# Activité 1
Transformez en tableau Markdown les lignes à traiter, de la toute première jusqu'à celle qui contient « coordinates (44, 234). » comprise, avec les colonnes « N° » et « Ligne ». Laissez de côté les lignes vides.

Ça fait pour­tant déjà quelques années qu’AI s’interroge sur cer­taines pra­tiques en vigueur chez nous. Ain­si, en 2009, l’association publia un réqui­si­toire contre les centres fer­més et le sort fait aux migrants en situa­tion irré­gu­lière. Le rap­port d’AI consti­tue tou­jours, à ce jour, la ten­ta­tive la plus abou­tie dans l’élaboration d’alternatives pra­tiques à l’enfermement. Malaise géné­ral, puisque la poli­tique d’enfermement est le pro­duit de déci­sions démo­cra­tiques du par­le­ment, en Bel­gique comme ailleurs en Europe. Mais c’est exac­te­ment là la fonc­tion des grandes asso­cia­tions des droits humains, telle qu’elle est d’ailleurs recon­nue et valo­ri­sée par les Nations unies : il ne faut pas attendre des majo­ri­tés, même démo­cra­tiques, qu’elles res­pectent spon­ta­né­ment les droits des groupes mino­ri­taires ; voi­là pour­quoi des ins­ti­tu­tions indé­pen­dantes sont indis­pen­sables, même si elles sont le poil à grat­ter des États dont elles épinglent la poli­tique qui, à tous les coups, pro­testent de leur bonne foi et stig­ma­tisent l’ingérence d’une asso­cia­tion qui se mêle de ce qu’elle ne com­prend pas, voire « se dis­cré­dite comme ins­ti­tu­tion dont la force morale consti­tue le prin­ci­pal levier politique ».

Et voi­là-t‑y pas qu’AI publie un rap­port sur la ques­tion la plus sen­sible de l’époque : la dis­cri­mi­na­tion dont seraient vic­times les musul­mans en Europe. Un rap­port pré­cis et détaillé, qui épingle cinq pays, dont la Bel­gique, et qui s’appuie de façon rigou­reuse sur le droit inter­na­tio­nal des droits de l’Homme et sur la légis­la­tion euro­péenne. Évi­dem­ment, et très logi­que­ment, les inter­dic­tions illé­gales de port du fou­lard à l’école qui se mul­ti­plient sont épin­glées, de même que les nom­breuses dis­cri­mi­na­tions à l’embauche qui visent les musul­manes por­tant le hijab. La cita­tion qui clô­ture le para­graphe pré­cé­dent est extraite d’un com­mu­ni­qué de presse du RAPPEL, ce think tank qui rêve d’instaurer en Bel­gique une « laï­ci­té à la fran­çaise », think tank poli­ti­que­ment plu­ra­liste qui regroupe des membres du PS, du MR et du Par­ti popu­laire-popu­liste de Modri­ka­men, et qui pro­teste vigou­reu­se­ment contre le rap­port d’AI.

# Lignes à traiter

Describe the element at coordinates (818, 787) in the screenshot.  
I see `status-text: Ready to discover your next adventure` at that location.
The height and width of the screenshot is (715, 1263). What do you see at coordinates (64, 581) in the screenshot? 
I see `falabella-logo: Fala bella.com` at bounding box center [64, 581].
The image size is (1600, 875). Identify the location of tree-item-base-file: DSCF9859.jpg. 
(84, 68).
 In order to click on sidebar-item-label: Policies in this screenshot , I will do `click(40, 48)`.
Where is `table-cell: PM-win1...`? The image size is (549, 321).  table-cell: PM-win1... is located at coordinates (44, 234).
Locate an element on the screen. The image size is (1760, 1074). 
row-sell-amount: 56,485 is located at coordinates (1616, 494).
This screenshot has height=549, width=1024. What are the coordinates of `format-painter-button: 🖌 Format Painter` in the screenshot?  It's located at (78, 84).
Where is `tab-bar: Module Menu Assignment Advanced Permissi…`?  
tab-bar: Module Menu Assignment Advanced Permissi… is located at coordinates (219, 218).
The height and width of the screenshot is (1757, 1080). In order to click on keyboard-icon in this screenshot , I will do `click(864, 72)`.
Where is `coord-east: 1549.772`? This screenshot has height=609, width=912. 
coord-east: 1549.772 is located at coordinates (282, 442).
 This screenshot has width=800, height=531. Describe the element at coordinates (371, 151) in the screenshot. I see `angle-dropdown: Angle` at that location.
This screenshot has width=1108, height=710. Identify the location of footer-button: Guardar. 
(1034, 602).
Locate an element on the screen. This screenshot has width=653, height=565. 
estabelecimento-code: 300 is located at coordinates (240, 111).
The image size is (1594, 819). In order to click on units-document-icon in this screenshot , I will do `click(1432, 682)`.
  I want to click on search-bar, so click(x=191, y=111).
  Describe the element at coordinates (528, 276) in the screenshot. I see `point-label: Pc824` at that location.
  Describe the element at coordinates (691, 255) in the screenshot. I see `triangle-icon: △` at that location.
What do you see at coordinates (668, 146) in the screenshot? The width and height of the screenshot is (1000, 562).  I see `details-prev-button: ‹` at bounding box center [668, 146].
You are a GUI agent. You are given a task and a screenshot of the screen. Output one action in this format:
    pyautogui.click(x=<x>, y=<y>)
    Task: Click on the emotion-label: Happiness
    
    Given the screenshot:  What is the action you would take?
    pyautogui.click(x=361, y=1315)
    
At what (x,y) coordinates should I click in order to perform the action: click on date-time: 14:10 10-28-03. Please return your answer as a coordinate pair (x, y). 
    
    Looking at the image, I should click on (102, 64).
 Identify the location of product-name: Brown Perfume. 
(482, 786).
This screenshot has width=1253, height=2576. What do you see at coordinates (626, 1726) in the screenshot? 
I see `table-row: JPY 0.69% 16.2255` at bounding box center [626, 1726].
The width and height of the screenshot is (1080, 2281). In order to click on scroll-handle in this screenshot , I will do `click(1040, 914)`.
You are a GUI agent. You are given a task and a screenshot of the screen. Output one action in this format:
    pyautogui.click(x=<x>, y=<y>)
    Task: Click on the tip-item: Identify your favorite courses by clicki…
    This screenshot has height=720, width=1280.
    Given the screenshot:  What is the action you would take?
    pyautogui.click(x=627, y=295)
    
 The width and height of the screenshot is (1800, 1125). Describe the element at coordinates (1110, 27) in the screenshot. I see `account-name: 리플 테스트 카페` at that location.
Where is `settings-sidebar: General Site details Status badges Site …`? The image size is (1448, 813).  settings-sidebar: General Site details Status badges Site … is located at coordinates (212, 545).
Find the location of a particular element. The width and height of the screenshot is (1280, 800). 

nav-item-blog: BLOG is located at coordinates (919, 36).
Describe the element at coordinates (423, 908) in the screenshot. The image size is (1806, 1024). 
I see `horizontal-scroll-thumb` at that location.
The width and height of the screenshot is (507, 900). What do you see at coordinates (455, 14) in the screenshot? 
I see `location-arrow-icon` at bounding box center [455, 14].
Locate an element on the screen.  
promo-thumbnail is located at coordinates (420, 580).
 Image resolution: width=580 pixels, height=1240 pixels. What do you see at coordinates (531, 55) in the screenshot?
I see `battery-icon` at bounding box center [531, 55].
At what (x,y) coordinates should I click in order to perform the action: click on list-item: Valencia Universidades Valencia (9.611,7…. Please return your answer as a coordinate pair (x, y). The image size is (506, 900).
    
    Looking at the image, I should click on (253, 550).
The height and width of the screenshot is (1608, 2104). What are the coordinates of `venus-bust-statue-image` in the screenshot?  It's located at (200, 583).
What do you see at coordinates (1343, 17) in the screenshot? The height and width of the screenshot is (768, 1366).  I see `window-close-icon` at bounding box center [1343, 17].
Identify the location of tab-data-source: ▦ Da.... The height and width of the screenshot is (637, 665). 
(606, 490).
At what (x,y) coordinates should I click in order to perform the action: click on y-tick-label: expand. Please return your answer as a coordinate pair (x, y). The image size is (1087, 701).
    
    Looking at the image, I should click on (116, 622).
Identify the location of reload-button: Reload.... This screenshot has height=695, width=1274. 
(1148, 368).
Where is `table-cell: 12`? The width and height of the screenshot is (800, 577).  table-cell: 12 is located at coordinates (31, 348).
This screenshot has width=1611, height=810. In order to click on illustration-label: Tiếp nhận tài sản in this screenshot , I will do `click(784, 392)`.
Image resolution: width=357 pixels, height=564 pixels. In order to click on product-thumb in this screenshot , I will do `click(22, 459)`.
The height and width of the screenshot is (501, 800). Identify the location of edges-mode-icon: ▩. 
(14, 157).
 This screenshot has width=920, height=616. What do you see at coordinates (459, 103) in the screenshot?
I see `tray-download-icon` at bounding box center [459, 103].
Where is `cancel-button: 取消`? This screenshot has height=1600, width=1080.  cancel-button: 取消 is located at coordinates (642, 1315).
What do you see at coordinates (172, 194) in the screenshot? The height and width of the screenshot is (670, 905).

# Activité 2
D'après l'extrait de page, en quelle année AI a-t-elle publié un réquisitoire contre les centres fermés ?

# Corrigé détaillé 1
| N° | Ligne |
|---|---|
| 1 | Describe the element at coordinates (818, 787) in the screenshot.   |
| 2 | I see `status-text: Ready to discover your next adventure` at that location. |
| 3 | The height and width of the screenshot is (715, 1263). What do you see at coordinates (64, 581) in the screenshot?  |
| 4 | I see `falabella-logo: Fala bella.com` at bounding box center [64, 581]. |
| 5 | The image size is (1600, 875). Identify the location of tree-item-base-file: DSCF9859.jpg.  |
| 6 | (84, 68). |
| 7 |  In order to click on sidebar-item-label: Policies in this screenshot , I will do `click(40, 48)`. |
| 8 | Where is `table-cell: PM-win1...`? The image size is (549, 321).  table-cell: PM-win1... is located at coordinates (44, 234). |

# Corrigé détaillé 2
En 2009.